A space shuttle could be launched every week using fuel saved by motorists using the most efficient route for a proposed 12km bypass in Co Waterford instead of the least efficient, an EU energy study has found.
In the light of these findings, the National Roads Authority (NRA) plans to incorporate an energy efficiency analysis as part of the environmental assessment on selected new road projects.
The results of the Integration of the Measurement of Energy Usage in Road Design (IERD) study under the EU Save programme are "staggering", according to NRA engineering inspector Donal Clear, who observed the research.
Transport accounts for more than 80 per cent of the energy consumed in Europe and faced with sharply rising oil prices and Kyoto targets, the Directorate-General for Energy and Transport commissioned the report to examine the impact of road design on energy efficiency.
"If you take the route we used as an example in Ireland, the N25 Dungarvan bypass, the difference between the most efficient and least efficient of the five options considered was massive."
The energy efficiency of the five different N25 routes was compared for the EU study. Similar comparisons were carried out for planned roads in France, Portugal, Sweden and the Czech Republic.
"For the layman, it is the equivalent of launching a shuttle into orbit every week.

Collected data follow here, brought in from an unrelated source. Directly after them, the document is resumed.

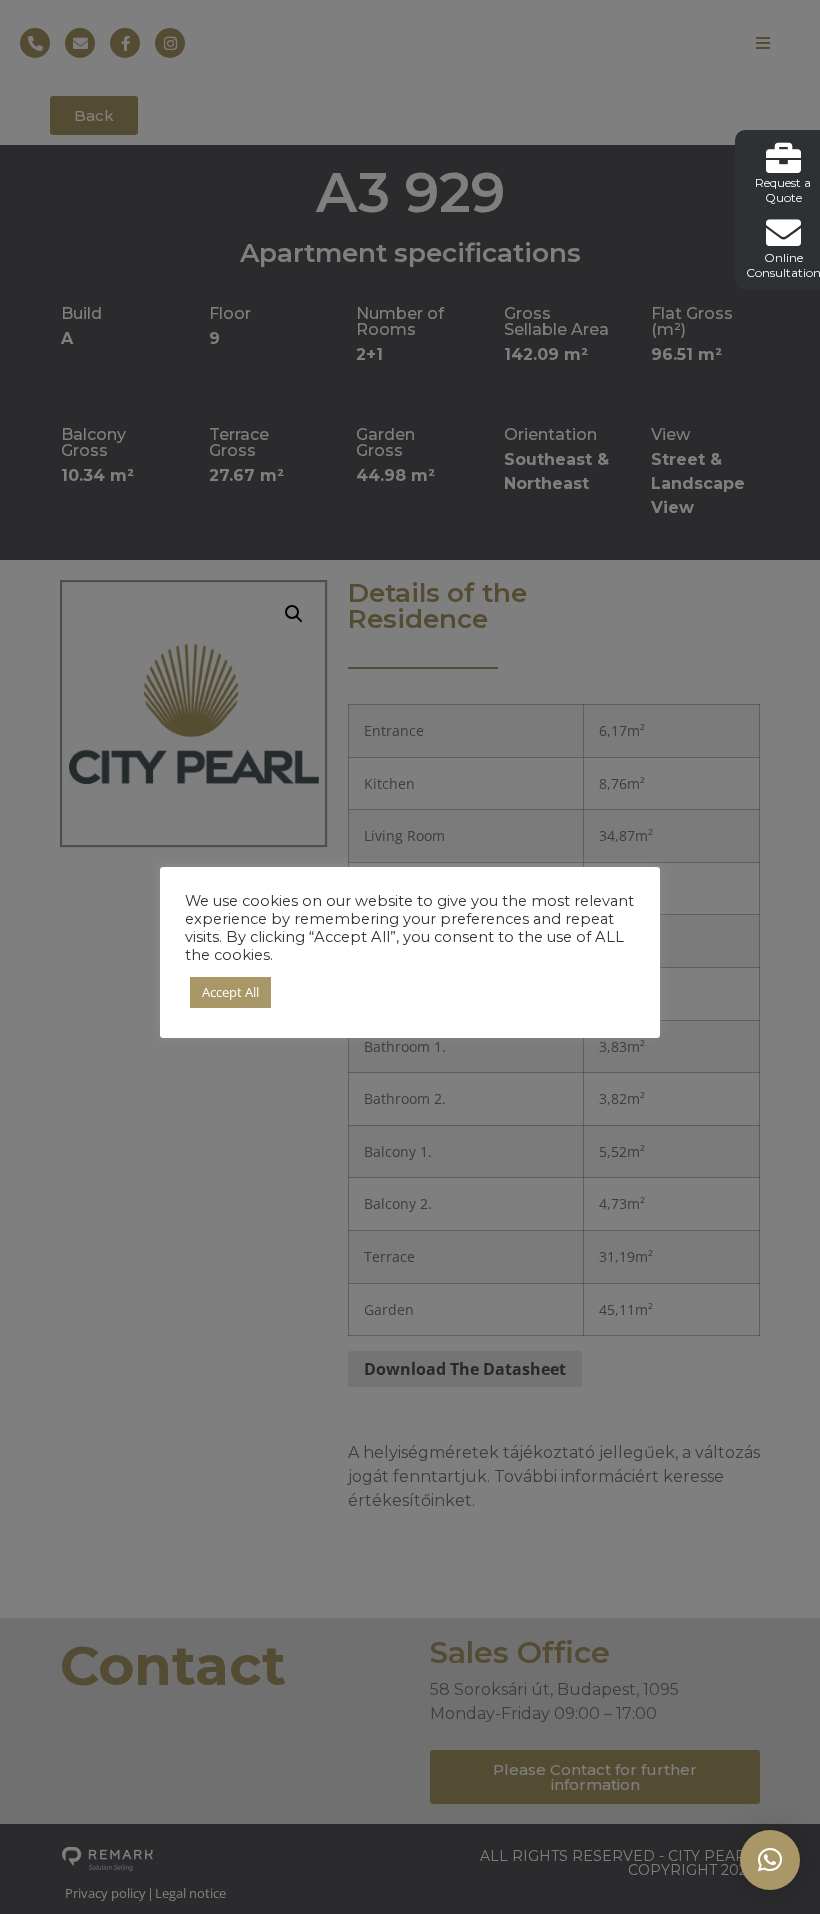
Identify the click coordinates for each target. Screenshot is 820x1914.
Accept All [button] (230, 992)
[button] (770, 1860)
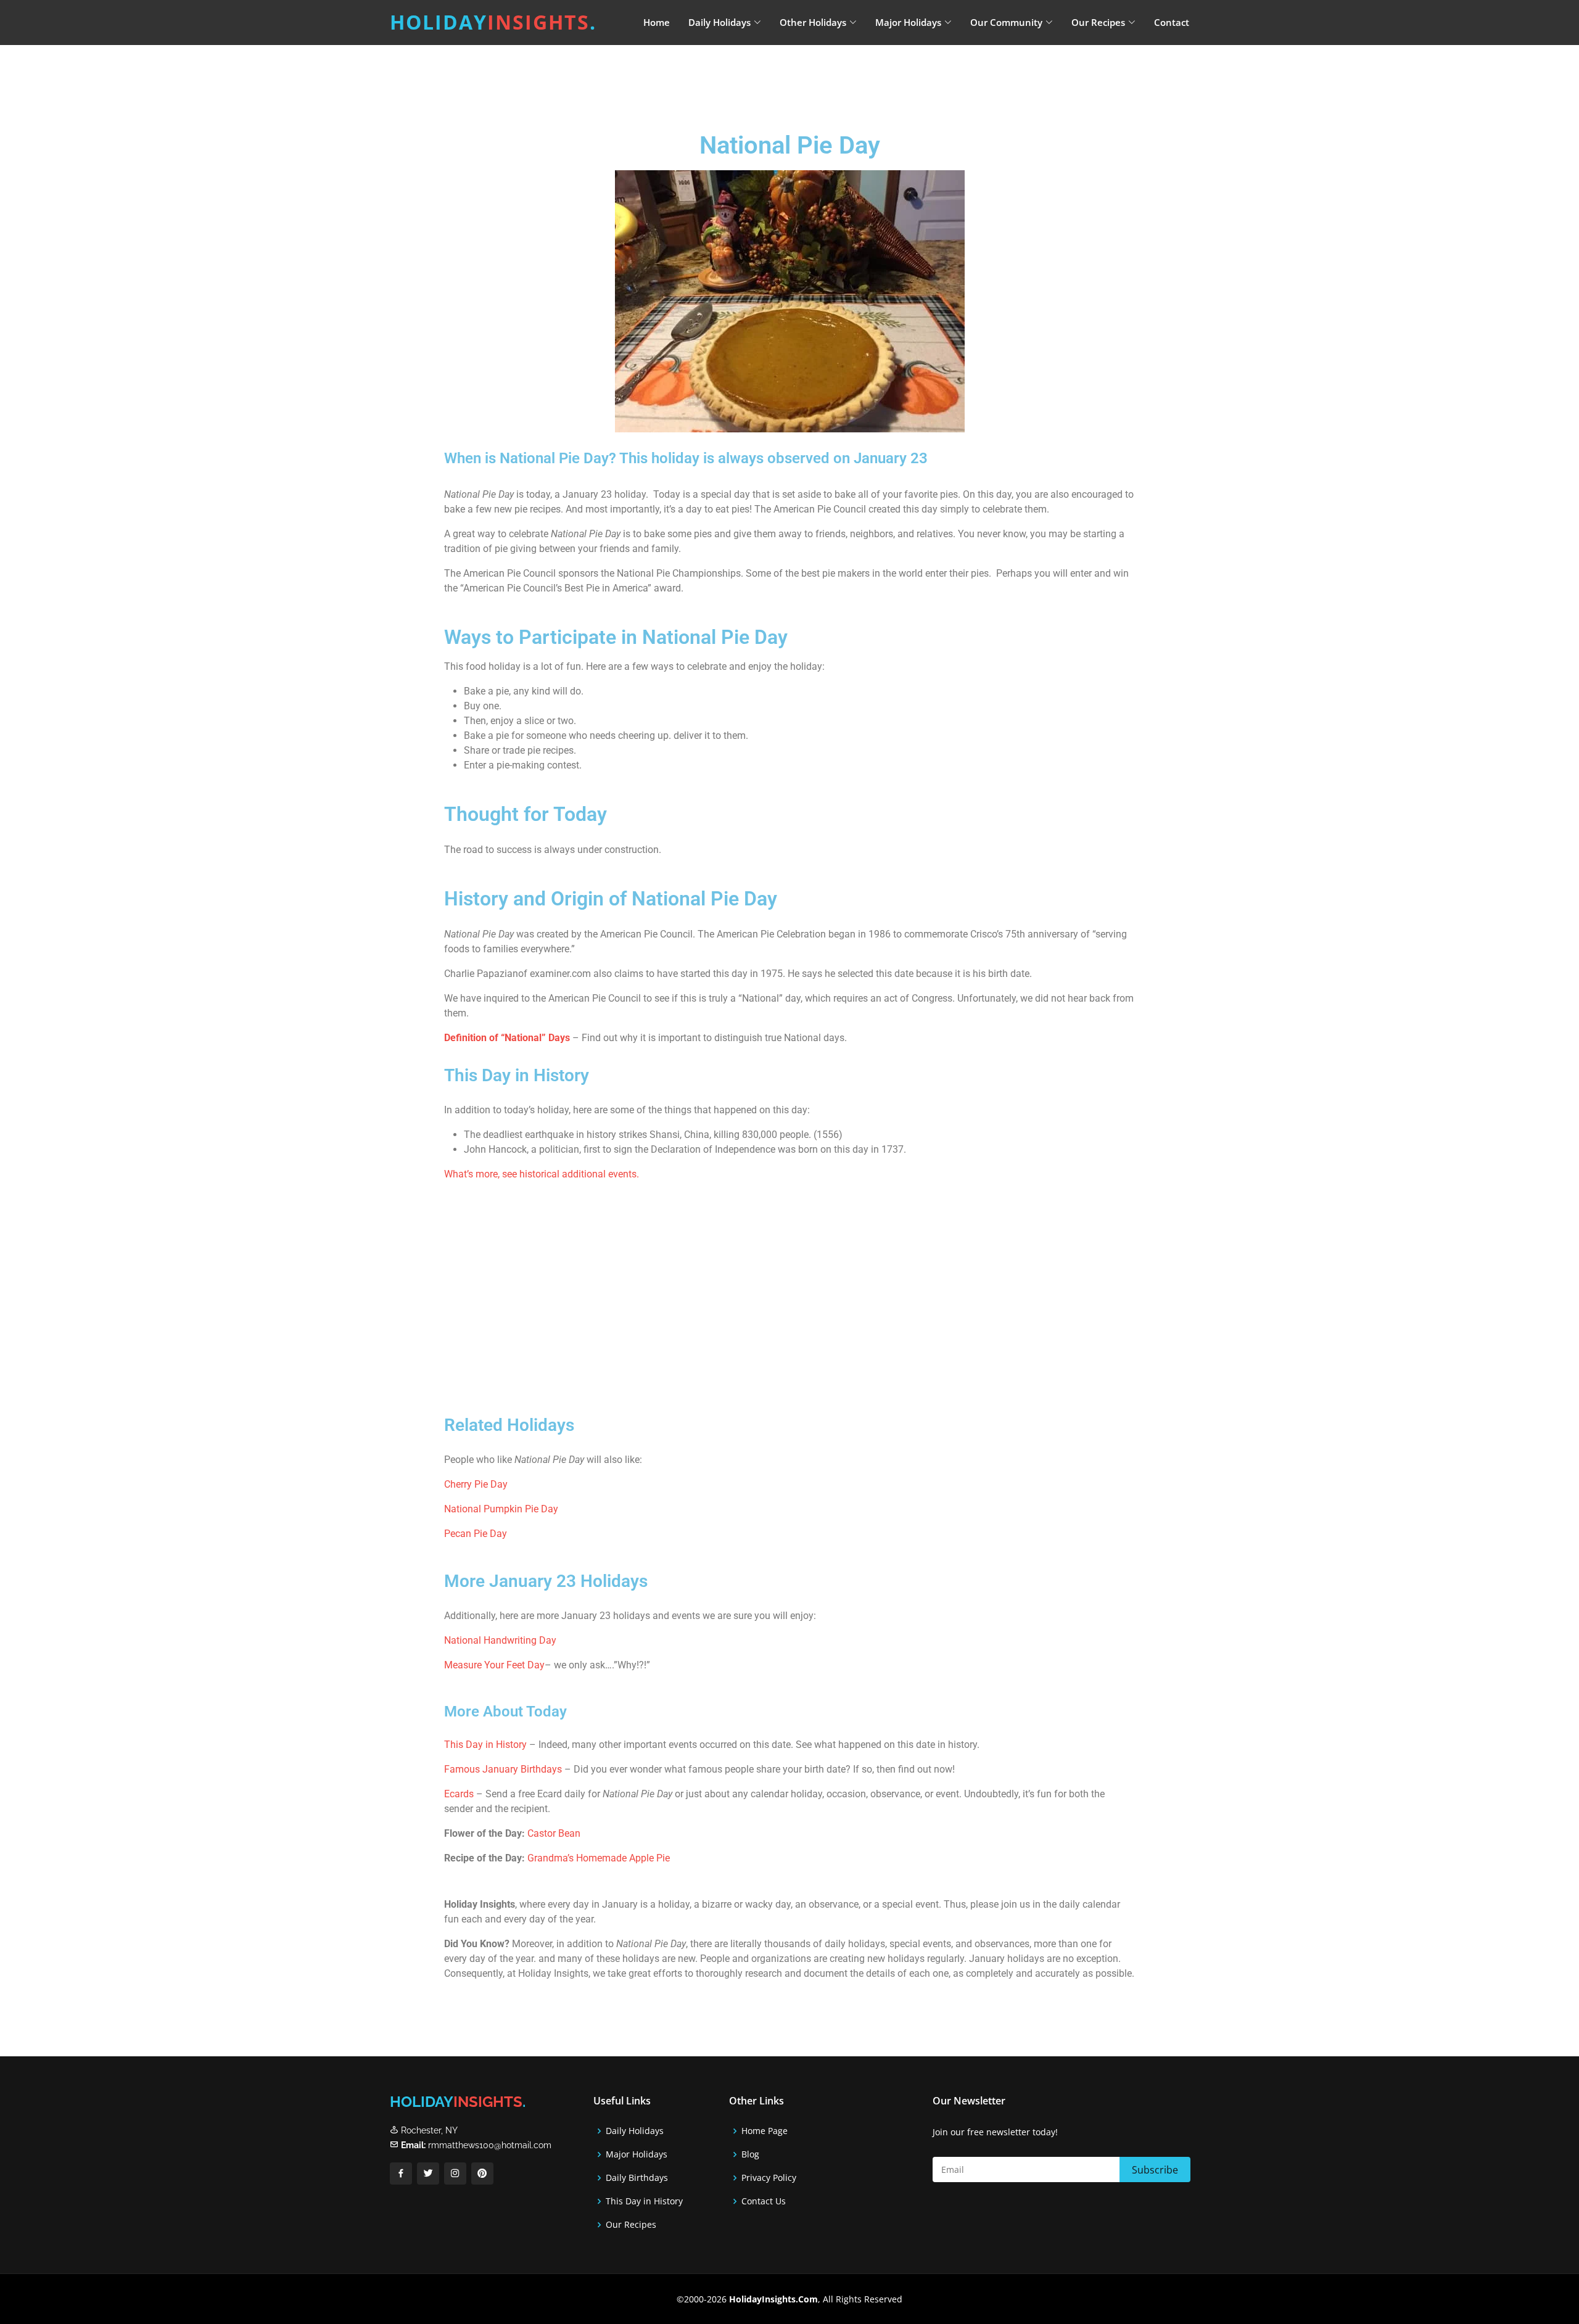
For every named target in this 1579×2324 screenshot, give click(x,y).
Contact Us (763, 2201)
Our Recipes (631, 2224)
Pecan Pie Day (475, 1533)
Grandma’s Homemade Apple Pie (598, 1858)
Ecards (460, 1794)
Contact (1171, 22)
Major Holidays (636, 2154)
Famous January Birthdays (503, 1769)
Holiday (493, 22)
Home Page (764, 2131)
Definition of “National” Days (507, 1038)
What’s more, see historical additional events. (541, 1174)
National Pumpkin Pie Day (501, 1509)
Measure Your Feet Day (494, 1665)
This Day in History (485, 1744)
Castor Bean (553, 1833)
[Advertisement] (820, 77)
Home (656, 22)
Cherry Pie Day (476, 1484)
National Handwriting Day (500, 1640)
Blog (750, 2154)
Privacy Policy (768, 2178)
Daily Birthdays (637, 2178)
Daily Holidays (635, 2131)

Multiply that out over a 20-year lifespan of a road and the differences become absolutely enormous," he said.
"Waterford Co Council is designing the N25 and the different options varied in length from 11.43km to 13.13km.
"The results we found on the N25 were consistent across the EU. The energy savings between different designs can be literally staggering," says Mr Clear.
The research brought together engineering experts in road design, energy evaluation, geotechnology and IT. This led to the development of "Joulesave", a computer programme that works with existing road design software to allow engineers analyse the anticipated energy consumption of vehicles using each of the proposed route options. Road efficiencies come from reduced gradients, road surfaces with lower friction and layouts that reduce the amount of sudden acceleration and braking required.
"The changes in an individual vehicle are small, but multiplied across the thousands of vehicles that will use a route every day, and they become very clear.
"Gradients have a significant impact on energy efficiency and a reduction of vertical gradients improves this efficiency."
While ecological rather than energy considerations are expected to determine the final route of the N25, in view of the report's findings, the NRA plans to run energy assessments on greenfield routes on a pilot basis.
The report was submitted to the EU in recent weeks.
"At this stage it is unclear what the EU will do with the data. They might include it as a legal requirement in an EIS to carry out an energy efficiency survey in the same way that a myriad of different factors are examined such as the impact noise," said Mr Clear.